The problem:
The number of lines containing "agent" is the only answer wanted; work it out from the entries below.

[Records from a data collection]
-*-*-
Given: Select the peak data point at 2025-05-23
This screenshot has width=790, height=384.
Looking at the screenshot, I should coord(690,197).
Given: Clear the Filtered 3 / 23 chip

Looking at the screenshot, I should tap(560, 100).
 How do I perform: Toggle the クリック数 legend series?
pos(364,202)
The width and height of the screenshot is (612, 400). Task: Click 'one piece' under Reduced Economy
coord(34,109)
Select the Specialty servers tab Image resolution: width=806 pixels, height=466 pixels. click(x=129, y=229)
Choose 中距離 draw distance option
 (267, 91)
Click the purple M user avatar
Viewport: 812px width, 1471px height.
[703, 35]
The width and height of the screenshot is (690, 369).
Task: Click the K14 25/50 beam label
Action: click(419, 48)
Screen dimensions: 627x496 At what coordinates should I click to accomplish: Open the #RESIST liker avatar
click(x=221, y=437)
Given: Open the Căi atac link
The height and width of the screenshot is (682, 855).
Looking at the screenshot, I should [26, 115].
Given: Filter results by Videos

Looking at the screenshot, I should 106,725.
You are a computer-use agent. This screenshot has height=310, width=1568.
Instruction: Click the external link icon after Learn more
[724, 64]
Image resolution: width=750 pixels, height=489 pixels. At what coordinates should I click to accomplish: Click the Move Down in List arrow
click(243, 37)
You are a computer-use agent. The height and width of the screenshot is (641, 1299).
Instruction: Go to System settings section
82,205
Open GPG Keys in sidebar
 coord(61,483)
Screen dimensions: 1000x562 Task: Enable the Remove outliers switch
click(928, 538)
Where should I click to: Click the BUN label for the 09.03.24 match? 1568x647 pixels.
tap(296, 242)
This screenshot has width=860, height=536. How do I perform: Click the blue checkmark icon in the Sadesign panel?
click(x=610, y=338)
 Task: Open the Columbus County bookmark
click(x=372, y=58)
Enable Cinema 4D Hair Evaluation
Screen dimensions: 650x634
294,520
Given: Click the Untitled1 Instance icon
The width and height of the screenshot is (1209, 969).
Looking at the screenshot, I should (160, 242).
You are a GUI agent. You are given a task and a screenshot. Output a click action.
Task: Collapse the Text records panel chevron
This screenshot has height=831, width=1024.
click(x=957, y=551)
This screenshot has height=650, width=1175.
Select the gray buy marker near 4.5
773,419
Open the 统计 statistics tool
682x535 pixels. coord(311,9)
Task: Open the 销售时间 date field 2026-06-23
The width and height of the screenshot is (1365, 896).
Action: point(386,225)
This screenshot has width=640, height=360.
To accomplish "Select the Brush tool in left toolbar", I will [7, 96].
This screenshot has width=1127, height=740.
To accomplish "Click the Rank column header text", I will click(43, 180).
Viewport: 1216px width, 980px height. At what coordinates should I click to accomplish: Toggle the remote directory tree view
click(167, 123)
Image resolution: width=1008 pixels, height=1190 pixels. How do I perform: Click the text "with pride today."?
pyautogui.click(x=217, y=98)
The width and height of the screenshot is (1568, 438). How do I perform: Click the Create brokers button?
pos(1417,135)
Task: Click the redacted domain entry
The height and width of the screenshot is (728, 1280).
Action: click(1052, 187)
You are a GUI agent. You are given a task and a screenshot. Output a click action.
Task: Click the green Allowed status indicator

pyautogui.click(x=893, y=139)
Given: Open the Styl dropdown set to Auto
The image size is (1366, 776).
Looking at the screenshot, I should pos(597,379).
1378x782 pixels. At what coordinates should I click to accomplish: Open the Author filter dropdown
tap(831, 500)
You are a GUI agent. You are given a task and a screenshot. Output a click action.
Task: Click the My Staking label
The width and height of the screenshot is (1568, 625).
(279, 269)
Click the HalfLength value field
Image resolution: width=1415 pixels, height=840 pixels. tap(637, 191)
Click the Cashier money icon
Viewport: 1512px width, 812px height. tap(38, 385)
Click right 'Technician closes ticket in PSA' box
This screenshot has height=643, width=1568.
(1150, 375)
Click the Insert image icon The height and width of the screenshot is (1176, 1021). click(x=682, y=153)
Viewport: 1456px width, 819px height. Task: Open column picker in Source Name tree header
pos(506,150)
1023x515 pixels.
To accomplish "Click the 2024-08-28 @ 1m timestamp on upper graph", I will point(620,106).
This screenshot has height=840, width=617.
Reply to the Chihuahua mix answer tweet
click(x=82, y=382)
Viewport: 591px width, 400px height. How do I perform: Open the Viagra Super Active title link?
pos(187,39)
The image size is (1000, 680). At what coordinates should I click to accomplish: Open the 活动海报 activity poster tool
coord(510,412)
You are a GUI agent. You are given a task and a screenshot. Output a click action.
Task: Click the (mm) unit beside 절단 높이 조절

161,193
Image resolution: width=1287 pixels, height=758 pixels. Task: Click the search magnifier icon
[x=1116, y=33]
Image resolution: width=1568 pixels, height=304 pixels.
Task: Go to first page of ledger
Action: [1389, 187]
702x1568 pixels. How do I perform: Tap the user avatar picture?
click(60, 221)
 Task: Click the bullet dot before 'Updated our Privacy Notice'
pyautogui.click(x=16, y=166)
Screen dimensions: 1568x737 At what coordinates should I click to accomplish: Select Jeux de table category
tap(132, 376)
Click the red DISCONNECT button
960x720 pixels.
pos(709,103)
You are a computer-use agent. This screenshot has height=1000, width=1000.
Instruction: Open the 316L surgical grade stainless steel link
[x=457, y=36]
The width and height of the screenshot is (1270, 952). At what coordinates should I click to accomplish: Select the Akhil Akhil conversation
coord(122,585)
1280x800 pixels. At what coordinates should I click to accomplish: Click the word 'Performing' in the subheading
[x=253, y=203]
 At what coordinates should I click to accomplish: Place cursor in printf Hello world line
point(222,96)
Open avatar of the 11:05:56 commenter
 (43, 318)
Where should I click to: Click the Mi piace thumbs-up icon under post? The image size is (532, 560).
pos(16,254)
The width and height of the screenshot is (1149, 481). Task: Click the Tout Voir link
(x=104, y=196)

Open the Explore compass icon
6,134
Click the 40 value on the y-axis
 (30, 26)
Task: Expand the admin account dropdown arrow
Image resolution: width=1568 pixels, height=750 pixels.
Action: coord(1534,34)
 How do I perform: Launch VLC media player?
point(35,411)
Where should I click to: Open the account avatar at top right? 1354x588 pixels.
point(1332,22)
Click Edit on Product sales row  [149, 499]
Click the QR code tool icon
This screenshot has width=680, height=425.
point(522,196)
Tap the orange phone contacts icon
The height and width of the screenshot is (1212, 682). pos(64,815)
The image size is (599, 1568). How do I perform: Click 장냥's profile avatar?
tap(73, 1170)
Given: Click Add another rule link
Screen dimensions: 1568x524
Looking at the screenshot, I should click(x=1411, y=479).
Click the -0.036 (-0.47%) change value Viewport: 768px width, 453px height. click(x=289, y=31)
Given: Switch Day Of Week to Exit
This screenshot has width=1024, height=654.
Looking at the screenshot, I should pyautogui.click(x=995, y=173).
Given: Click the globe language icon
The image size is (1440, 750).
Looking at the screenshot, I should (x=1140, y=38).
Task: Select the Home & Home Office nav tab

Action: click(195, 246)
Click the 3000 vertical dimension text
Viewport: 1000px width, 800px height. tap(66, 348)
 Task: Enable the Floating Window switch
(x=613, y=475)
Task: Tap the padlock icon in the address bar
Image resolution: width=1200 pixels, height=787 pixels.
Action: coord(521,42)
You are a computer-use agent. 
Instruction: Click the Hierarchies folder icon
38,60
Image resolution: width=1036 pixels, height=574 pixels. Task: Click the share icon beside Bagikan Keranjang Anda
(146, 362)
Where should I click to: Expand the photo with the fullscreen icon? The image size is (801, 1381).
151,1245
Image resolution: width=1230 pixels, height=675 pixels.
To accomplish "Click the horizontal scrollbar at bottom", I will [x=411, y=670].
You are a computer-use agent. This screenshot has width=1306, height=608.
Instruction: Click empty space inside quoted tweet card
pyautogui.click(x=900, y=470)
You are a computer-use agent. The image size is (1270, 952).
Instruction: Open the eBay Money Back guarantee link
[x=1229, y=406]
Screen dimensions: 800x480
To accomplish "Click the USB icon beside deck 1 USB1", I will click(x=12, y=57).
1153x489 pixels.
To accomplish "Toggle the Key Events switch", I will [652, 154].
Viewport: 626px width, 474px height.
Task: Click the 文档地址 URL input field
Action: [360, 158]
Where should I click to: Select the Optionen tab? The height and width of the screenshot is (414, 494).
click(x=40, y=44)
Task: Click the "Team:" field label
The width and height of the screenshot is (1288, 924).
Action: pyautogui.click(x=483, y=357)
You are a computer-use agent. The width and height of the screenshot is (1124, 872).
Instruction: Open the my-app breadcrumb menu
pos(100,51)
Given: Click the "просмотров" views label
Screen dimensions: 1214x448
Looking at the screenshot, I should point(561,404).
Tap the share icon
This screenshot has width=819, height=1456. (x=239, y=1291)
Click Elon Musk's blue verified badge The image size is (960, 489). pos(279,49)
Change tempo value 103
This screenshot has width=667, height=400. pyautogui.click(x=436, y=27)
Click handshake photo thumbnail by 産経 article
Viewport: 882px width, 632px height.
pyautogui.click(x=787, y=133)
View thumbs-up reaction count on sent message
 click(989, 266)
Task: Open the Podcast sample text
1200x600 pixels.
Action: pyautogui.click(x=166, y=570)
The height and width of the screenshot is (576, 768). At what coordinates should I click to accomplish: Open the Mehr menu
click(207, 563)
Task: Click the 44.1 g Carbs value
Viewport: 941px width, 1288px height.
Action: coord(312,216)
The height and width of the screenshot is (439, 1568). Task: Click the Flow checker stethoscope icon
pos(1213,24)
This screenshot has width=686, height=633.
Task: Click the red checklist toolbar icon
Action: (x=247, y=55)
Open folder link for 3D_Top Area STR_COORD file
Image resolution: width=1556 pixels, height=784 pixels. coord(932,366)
-*-*-
Exercise output:
11